Hveem Method

WSDOT currently uses the Superpave (Gyratory) mix design method, but historically it used the Hveem method.  Like the Marshall and Superpave methods, the Hveem method has been proven to produce quality HMA from which long-lasting pavements can be constructed.  This section briefly discusses the Hveem mix design method, but this design method has largely been displaced by the Superpave (Gyratory) mix design method and has no current application in Washington State or elsewhere in the USA.

Figure 1: California Kneading Compactor

Figure 2: Stabilometer – Hydraulic Portion

Figure 3: Stabilometer

WAPA Pavement Note on Mix Design

WSDOT uses the Superpave mix design method.  Some agencies and private laboratories use the Marshall method.  Each method has been proven to produce quality HMA from which long-lasting pavements can be constructed.

The basic concepts of the Hveem mix design method were originally developed by Francis Hveem when he was a Resident Engineer for the California Division of Highways in the late 1920s and 1930s.

The Hveem mix design method consists of three basic steps:

  1. Aggregate selection.  Different agencies/owners specify different methods of aggregate acceptance.  Typically, a battery of aggregate physical tests is run periodically on each particular aggregate source.  Then, for each mix design, gradation and size requirements are checked.  Normally, aggregate from more than one source is required to meet gradation requirements.
  2. Asphalt binder selection.  An asphalt binder is selected.
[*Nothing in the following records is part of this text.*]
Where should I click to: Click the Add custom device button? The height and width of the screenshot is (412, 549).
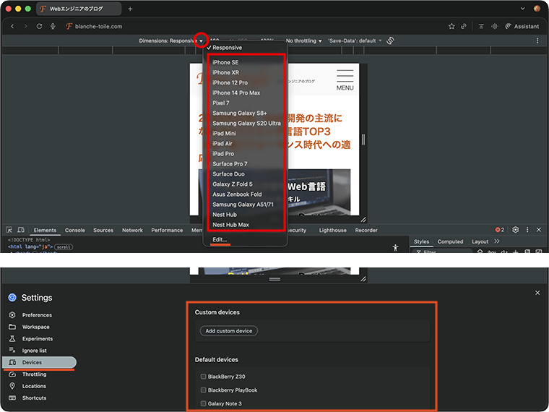click(x=229, y=331)
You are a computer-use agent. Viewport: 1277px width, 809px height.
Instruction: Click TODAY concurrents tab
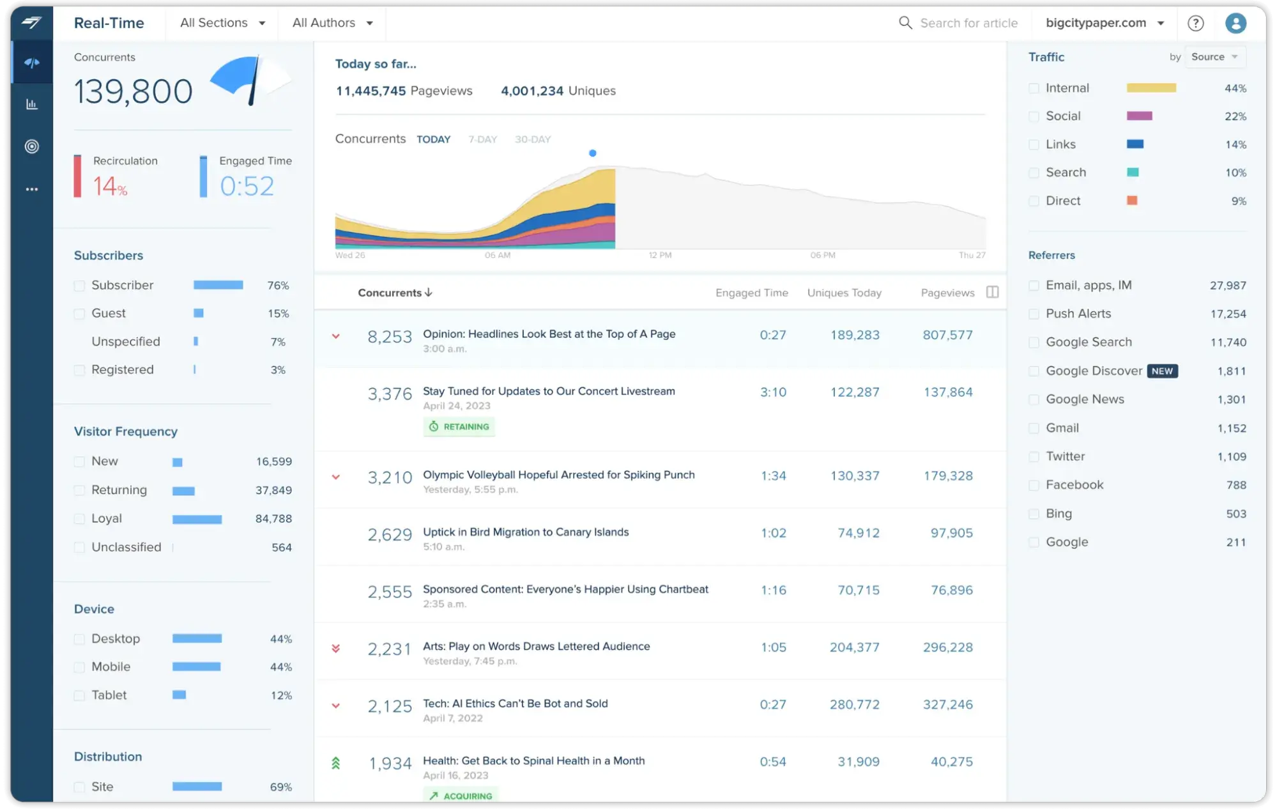[x=434, y=139]
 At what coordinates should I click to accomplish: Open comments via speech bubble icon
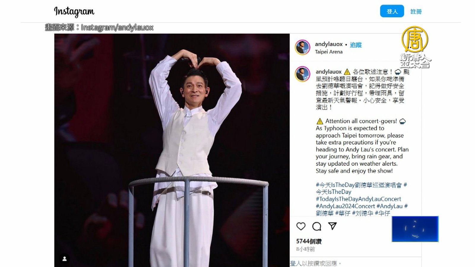pos(317,226)
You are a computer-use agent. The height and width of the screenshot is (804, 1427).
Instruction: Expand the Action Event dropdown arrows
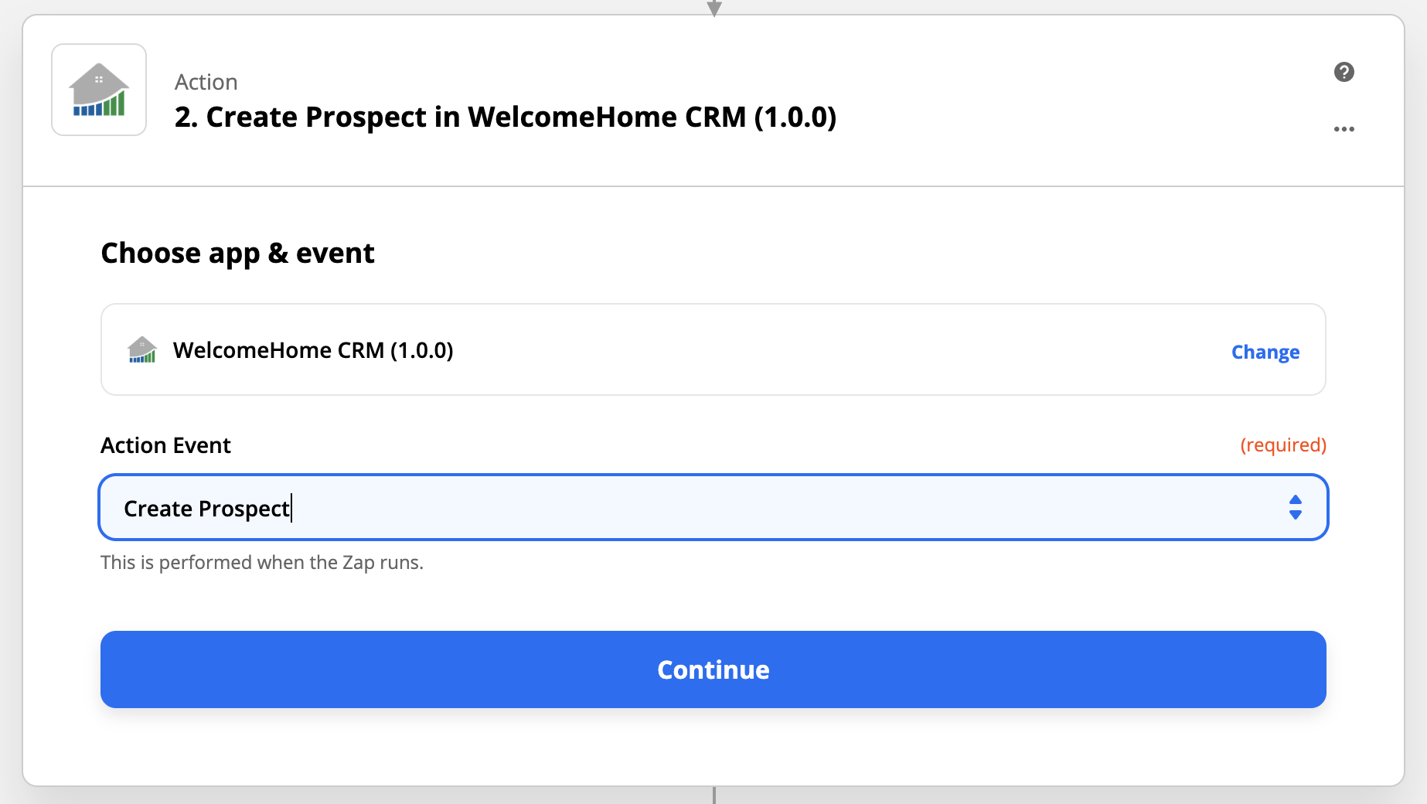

Most agencies use the Superpave PG system for asphalt binder specification. In the past, under the older  aged residue (AR) system commonly used grades in Washington were AR-4000W and AR-2000W.
  3. Optimum asphalt binder content determination.  In the Hveem method, this step can be broken up into 5 substeps:
    • Prepare 6 initial samples, each at a different asphalt binder content.  For instance, one sample each might be made at 4.5, 5.0, 5.5, 6.0, 6.5 and 7 percent asphalt by dry weight for a total of six samples.
    • Compact these trial mixes in the California Kneading Compactor (see Figure 1).  This compactor is specific to the Hveem mix design method.
    • Test the samples for stability and cohesion using the Hveem stabilometer (see Figures 2 and 3) and cohesiometer.  These tests are specific to the Hveem mix design method.  Passing values of stability and cohesion depend upon the mix class being evaluated.  Typically, all samples pass the cohesion test and three or four pass the stability test.
    • Determine the density and other volumetric properties of the samples.
    • Select the optimum asphalt binder content.  The asphalt binder content corresponding to 4 percent air voids is selected as long as this binder content passes stability and cohesion requirements.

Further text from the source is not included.